Ma è sul ripristino filologico del giardino storico teso a recuperare l’impianto primitivo che si sono appuntate le critiche delle associazioni culturali in difesa del patrimonio, con in testa Giovanni Purpura per il quale l’approccio doveva essere conservativo, e di Giuseppe Barbera, ex assessore all’Ambiente del Comune e professore di colture arboree all’Università di Palermo, che rinvia alla Carta del restauro dei giardini storici del 1981 secondo la quale l’intervento deve «rispettare il complessivo processo storico del giardino (…). Ogni operazione che tendesse a privilegiare una singola fase assunta in un certo periodo storico e a ricrearla ex novo, a spese delle fasi successive, comporterebbe una sottrazione di risorse e risulterebbe riduttiva e decisamente antistorica». Allo stesso documento si appella anche la Miranda laddove consente di eccepire al principio generale qualora «il degrado o il deperimento di alcune parti possano eccezionalmente essere l’occasione per un ripristino fondato su vestigia o su documenti irrecusabili. Potranno essere più in particolare oggetto di un eventuale ripristino le parti del giardino più vicine a un edificio, al fine di farne risaltare la coerenza».

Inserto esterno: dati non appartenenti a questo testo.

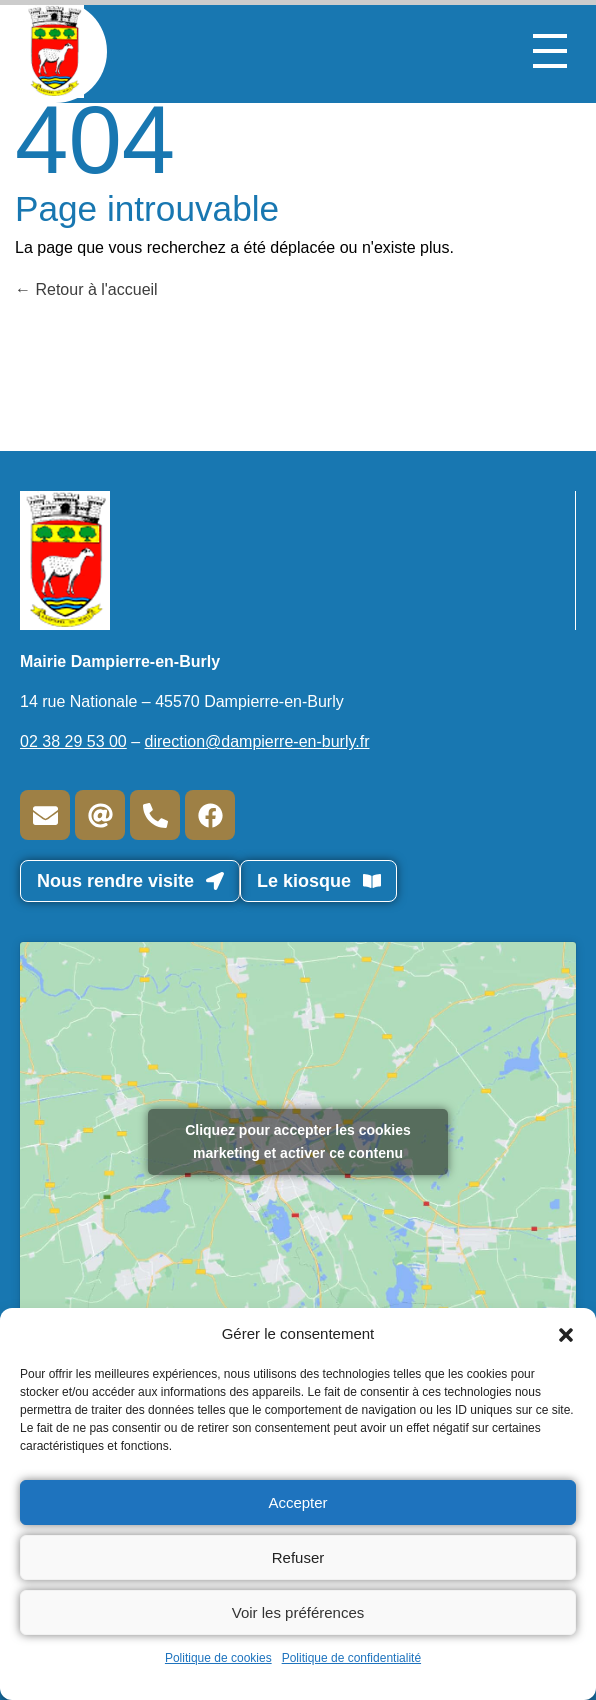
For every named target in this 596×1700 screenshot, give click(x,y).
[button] (566, 1334)
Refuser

Ma il punto è proprio questo. Il risultato ottenuto, una distesa di tufina delimitata da un prato ordinato all’inglese, invece che esaltare la coerenza del giardino con il villino, crea un effetto di contrappunto tra il minimalismo del primo e il caleidoscopico divertissement architettonico del secondo, il che non corrisponde però alle intenzioni di Basile, che aveva pensato a un giardino ben più vivace, con serraglio, laghetto, serra per le orchidee, chioschetto siculo-normanno e tempietto neoclassico. Mentre all’interno, i rifacimenti ad identicum sono a un passo dal falso storico in mancanza di una chiara distinzione tra nuovo e originale, non certo favorita dall’assenza di pannelli didattici.
Vi è dunque chi si chiede se le «nuove metodologie di intervento per la riconfigurazione filologica», che hanno fatto del Villino Florio un progetto sperimentale, non siano state piegate al servizio di uno sterile esercizio di ripristino, per aver disatteso il tratto saliente di un organismo in cui, secondo Basile, ogni elemento (dipinti, mobili, tappeti, stoffe parietali, rivestimenti lignei) trovava la propria compiutezza nell’integrazione agli altri.